Virtual reality has been the “promised land” of gaming for almost three decades, but the technology’s big break still hasn’t come. Despite multiple VR headsets being available commercially, including the Oculus Rift, HTC Vive, and PlayStation VR, virtual reality gaming has still not become a must-have gaming platform. Facebook, the owners of Oculus Rift, recently announced the world’s first wireless VR headset – so will this be the solution to cracking mainstream acceptance?
The problems with existing VR headsets
With VR’s apparent lack of widespread success, a question has to be posed: just why is it that people aren’t embracing virtual reality? Well, there seems to be a few different reasons for VR’s lack of adoption. Here are the main factors:
• All existing VR headsets require in-depth setup processes which involve long cables attached to the back of the headset which connects to a powerful gaming PC or console.
• Enjoying virtual reality gaming to the fullest extent does require significant space. So-called “room scale” VR encourages players to use an entire room – much more than a traditional games console.
• The screens inside existing VR headsets are still quite low-resolution, especially for those powered by consoles like the PlayStation VR.
The promise of wireless virtual reality
In April 2019, Facebook and Oculus Rift announced the new “Oculus Quest” VR headset. At the announcement, the team suggested that this headset will be the game-changer which really puts VR gaming on the map. How will the device achieve this lofty goal? Well, the primary selling point of the Oculus Quest is that it’s totally wireless and doesn’t require connection to an external system (i.e. a PC or console).
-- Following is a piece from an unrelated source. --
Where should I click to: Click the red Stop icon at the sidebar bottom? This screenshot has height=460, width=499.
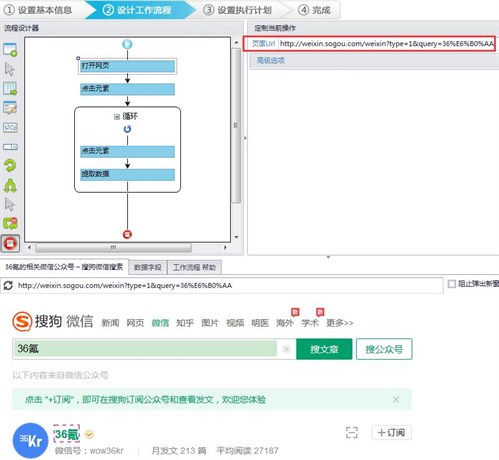pyautogui.click(x=10, y=243)
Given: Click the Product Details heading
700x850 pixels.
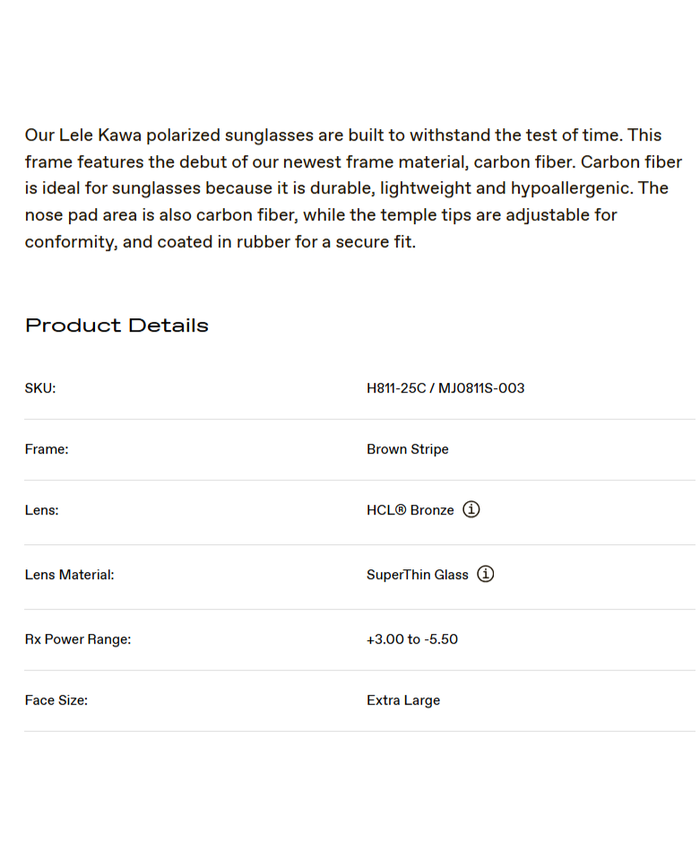Looking at the screenshot, I should [x=117, y=326].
Is 2019 the year of VR gaming?
With the new Oculus Quest hitting the shelves, it won’t be long until other manufacturers follow suit and release their own all-in-one VR gaming systems. While the Quest on its own may not be enough to drive an entire gaming market, once consumers have multiple options to choose from, the conditions will be right for a VR takeover. Time will tell, of course, but there’s no doubt that the odds are now more in VR’s favour than ever before.